Louisiana's Democratic Gov. John Bel Edwards, a Catholic, signed into law a measure that makes nearly all abortions illegal in the state once the fetal heartbeat is detected, which could be as early as six weeks.
"As I prepare to sign this bill," Edwards said in a statement late May 30, "I call on the overwhelming bipartisan majority of legislators who voted for it to join me in continuing to build a better Louisiana that cares for the least among us and provides more opportunity for everyone."
A day earlier, in 79-23 vote, the state House approved the so-called "heartbeat bill." The state Senate overwhelmingly approved the bill May 6. It has no exceptions for rape or incest but would allow abortions only to prevent a pregnant woman's death or in cases of "serious risk" to her health. It is expected to be almost immediately challenged in the courts.
"I know there are many who feel just as strongly as I do on abortion and disagree with me -- and I respect their opinions," Edwards said shortly after the bill was passed, but he added that his support for the pro-life bill was consistent with his overall approach to addressing poverty, immigration and many other social issues.

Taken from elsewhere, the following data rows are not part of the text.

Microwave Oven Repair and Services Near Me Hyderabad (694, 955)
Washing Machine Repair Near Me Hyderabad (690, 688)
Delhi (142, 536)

Pointing to his long pro-life record, he stated: "In 2015, I ran for governor as a pro-life candidate after serving as a pro-life legislator for eight as a legislator for eight years. As governor, I have been true to my word and my beliefs on this issue. But it is also my sincere belief that being pro-life means more than being pro-birth."
Edwards noted a variety issues he has acted on to protect and support life, including expanding access to health care "for working Louisianans," which he did when he was first elected governor, and he said he also has worked with the Legislature to expand investment in education and reform the state's criminal justice system.
He also pointed to more adoptions and foster care placements that have occurred during his administration, his efforts on behalf of protecting LGBT citizens from discrimination in the workplace, raising the minimum wage and supporting that women be paid the same as men "for doing the same job."
Louisiana joins several other states with new laws severely restricting or banning nearly all abortions: Missouri, Alabama, Kentucky, Mississippi, Georgia and Ohio. None are in effect yet, either because they are being challenged in court or the date they take effect is weeks or months away.
In South Carolina, the state House of Representatives on April 23 passed a bill that could lead to a ban of nearly all abortions in that state. It moved to the Senate, where it was expected to face serious opposition, but the legislative session ended before that chamber could act on it.